As U.S.$29,800,000 in aggregate principal amount of the Bonds in accordance with the
Indications of Interest have been accepted for conversion, U.S.$249,800,000 in aggregate
principal amount of the Bonds (or 99.9 per cent. of the aggregate principal amount originally
issued) will be converted.

Implats will make reasonable endeavors to accept for conversion the outstanding Bond on the
above terms if a Conversion Notice is received by the Agent in respect of such Bond prior to 5.00
p.m. (London time) on 31 July 2019 in accordance with the Conditions.

Immediately following conversion of the Bonds, as described above, U.S.$200,000 (representing
0.1 per cent. of the aggregate principal amount of the Bonds originally issued) is expected to
remain outstanding. As 15 per cent. or less of the aggregate principal amount of the Bonds
originally issued will remain outstanding, Implats may elect to exercise its option to redeem
any such Bonds in accordance with the Conditions. A separate announcement will be made
regarding any such redemption.

In total, 64,204,365 Ordinary Shares are expected to be issued by Implats as a result of the
conversion of the Bonds, as described above, resulting in the total number of Ordinary Shares in
issue increasing to 798,982,743. As at the date hereof, Implats holds 16,233,994 Ordinary Shares
in treasury.

Morgan Stanley & Co. International plc acted as sole Dealer Manager in relation to the Invitation.

Dealer Manager
Morgan Stanley & Co. International

Conversion Agent and Payment Agent
The Bank of New York Mellon, London Branch

Financial Adviser to Implats
Macquarie Advisory and Capital Markets South Africa

Sponsor to Implats
Nedbank Corporate and Investment Banking

24 July 2019

IMPORTANT NOTICE
THE DISTRIBUTION OF THIS PRESS RELEASE IN CERTAIN JURISDICTIONS MAY BE RESTRICTED
BY LAW. PERSONS INTO WHOSE POSSESSION THIS PRESS RELEASE COMES ARE REQUIRED BY
EACH OF IMPLATS AND THE DEALER MANAGER AND THE BANK OF NEW YORK MELLON, LONDON
BRANCH (THE “AGENT”) TO INFORM THEMSELVES ABOUT, AND TO OBSERVE, ANY SUCH
RESTRICTIONS. THIS PRESS RELEASE DOES NOT CONSTITUTE AN OFFER TO SELL OR BUY OR
A SOLICITATION OF AN OFFER TO SELL OR BUY THE BONDS OR ANY OTHER SECURITIES.

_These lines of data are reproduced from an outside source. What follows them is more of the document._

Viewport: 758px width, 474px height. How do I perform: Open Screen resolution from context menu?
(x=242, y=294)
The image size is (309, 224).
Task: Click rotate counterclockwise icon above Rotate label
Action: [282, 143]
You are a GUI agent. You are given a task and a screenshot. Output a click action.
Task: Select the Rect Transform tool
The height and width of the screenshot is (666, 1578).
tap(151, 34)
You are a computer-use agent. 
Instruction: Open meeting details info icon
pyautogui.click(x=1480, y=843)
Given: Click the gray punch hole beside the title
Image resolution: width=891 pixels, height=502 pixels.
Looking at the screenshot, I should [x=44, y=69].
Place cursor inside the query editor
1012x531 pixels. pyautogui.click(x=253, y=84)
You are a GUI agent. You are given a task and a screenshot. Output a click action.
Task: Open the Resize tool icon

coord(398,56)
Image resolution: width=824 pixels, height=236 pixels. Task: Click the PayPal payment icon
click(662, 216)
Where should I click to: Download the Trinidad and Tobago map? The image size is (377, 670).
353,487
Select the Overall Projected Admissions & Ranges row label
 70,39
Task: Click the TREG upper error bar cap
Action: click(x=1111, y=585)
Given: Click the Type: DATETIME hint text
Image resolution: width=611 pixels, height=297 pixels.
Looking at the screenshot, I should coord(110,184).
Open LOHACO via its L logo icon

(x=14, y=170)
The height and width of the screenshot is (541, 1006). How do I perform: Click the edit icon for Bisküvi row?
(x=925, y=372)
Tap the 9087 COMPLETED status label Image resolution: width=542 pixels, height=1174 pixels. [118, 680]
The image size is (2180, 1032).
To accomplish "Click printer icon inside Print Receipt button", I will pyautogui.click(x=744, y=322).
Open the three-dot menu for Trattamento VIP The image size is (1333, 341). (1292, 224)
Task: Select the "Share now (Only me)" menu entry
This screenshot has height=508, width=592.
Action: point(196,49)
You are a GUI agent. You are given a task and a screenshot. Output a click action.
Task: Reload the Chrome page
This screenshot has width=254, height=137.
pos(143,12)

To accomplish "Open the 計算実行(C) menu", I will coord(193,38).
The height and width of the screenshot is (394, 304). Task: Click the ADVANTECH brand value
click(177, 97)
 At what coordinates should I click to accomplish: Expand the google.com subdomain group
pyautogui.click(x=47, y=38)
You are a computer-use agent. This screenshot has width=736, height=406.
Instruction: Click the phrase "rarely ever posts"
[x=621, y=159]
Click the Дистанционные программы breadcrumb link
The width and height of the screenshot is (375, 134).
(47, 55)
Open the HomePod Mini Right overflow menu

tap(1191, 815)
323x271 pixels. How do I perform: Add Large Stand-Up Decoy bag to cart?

THIS PRESS RELEASE IS DIRECTED EXCLUSIVELY TO MARKET PROFESSIONALS AND
INSTITUTIONAL INVESTORS AND IS FOR INFORMATION PURPOSES ONLY AND IS NOT TO BE
RELIED UPON IN SUBSTITUTION FOR THE EXERCISE OF INDEPENDENT JUDGEMENT. IT IS NOT
INTENDED AS INVESTMENT ADVICE AND UNDER NO CIRCUMSTANCES IS IT TO BE USED OR
CONSIDERED AS AN OFFER TO BUY ANY BOND NOR IS IT A RECOMMENDATION TO BUY OR SELL
ANY BOND.

NONE OF THE DEALER MANAGER, THE AGENT NOR ANY OF THEIR RESPECTIVE AFFILIATES
ACCEPT ANY LIABILITY ARISING FROM THE USE OF, OR MAKES ANY REPRESENTATION AS TO
THE ACCURACY OR COMPLETENESS OF, THIS PRESS RELEASE OR IMPLATS’ PUBLICLY
AVAILABLE INFORMATION.

THE DEALER MANAGER AND THE AGENT ARE ACTING ON BEHALF OF IMPLATS AND NO ONE
ELSE IN CONNECTION WITH THE INVITATION AND WILL NOT BE RESPONSIBLE TO ANY OTHER
PERSON FOR PROVIDING THE PROTECTIONS AFFORDED TO CLIENTS OF THE DEALER MANAGER
OR THE AGENT, OR FOR PROVIDING ADVICE IN RELATION TO THE INVITATION. NEITHER THE
DEALER MANAGER NOR THE AGENT OWES ANY DUTY TO ANY HOLDER OF THE BONDS.